== RECORDS SUPPLIED ==
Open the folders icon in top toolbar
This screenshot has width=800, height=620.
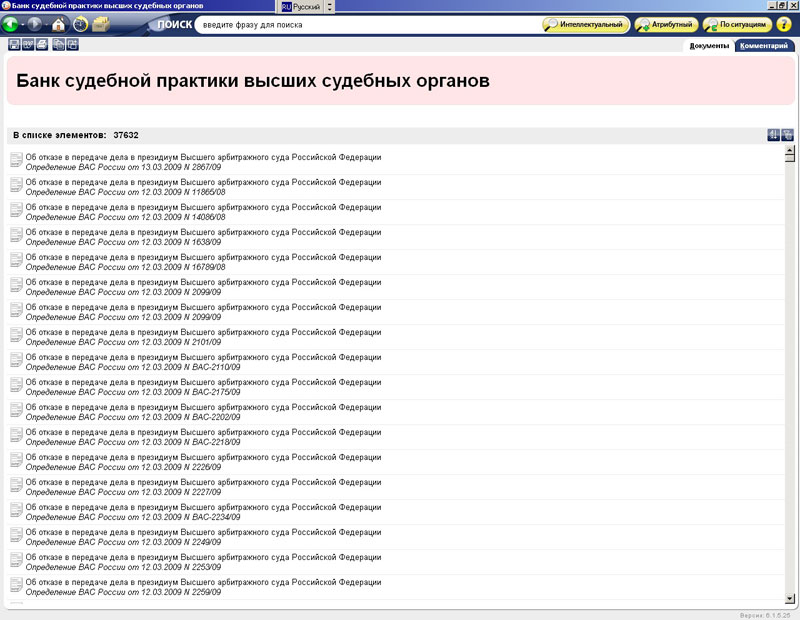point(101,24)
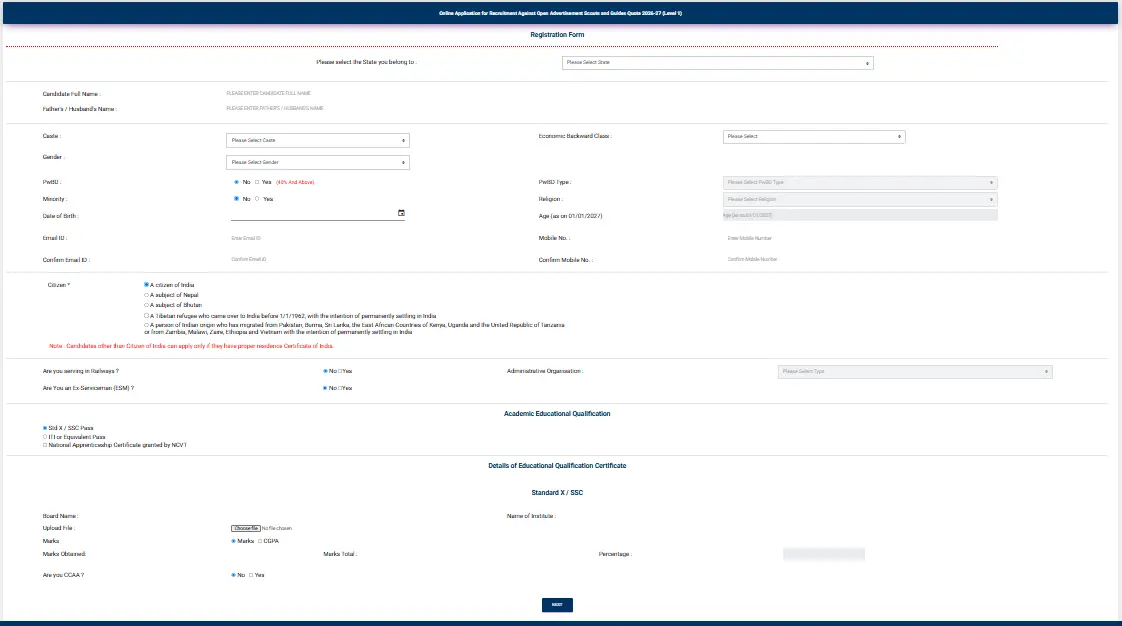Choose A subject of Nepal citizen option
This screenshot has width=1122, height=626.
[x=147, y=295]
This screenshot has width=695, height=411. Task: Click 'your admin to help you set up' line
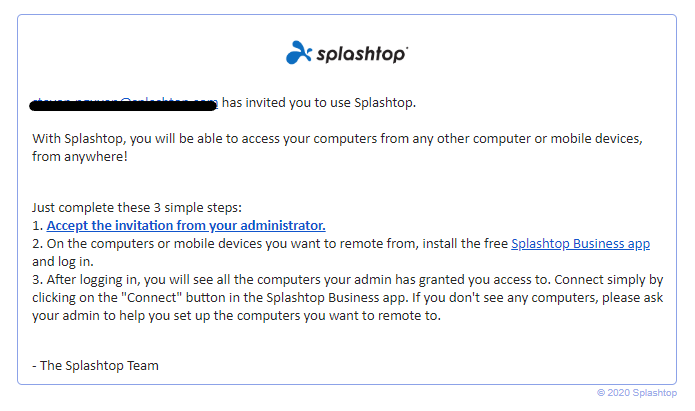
===
§ PROBLEM TO WORK ON: Copy these lines word for word, without the pictures.

§ EXPECTED ANSWER:
Open the folders icon in top toolbar
This screenshot has width=800, height=620.
point(101,24)
Choose A subject of Nepal citizen option
This screenshot has width=1122, height=626.
[x=147, y=295]
This screenshot has width=695, height=411. Task: Click 'your admin to help you set up' line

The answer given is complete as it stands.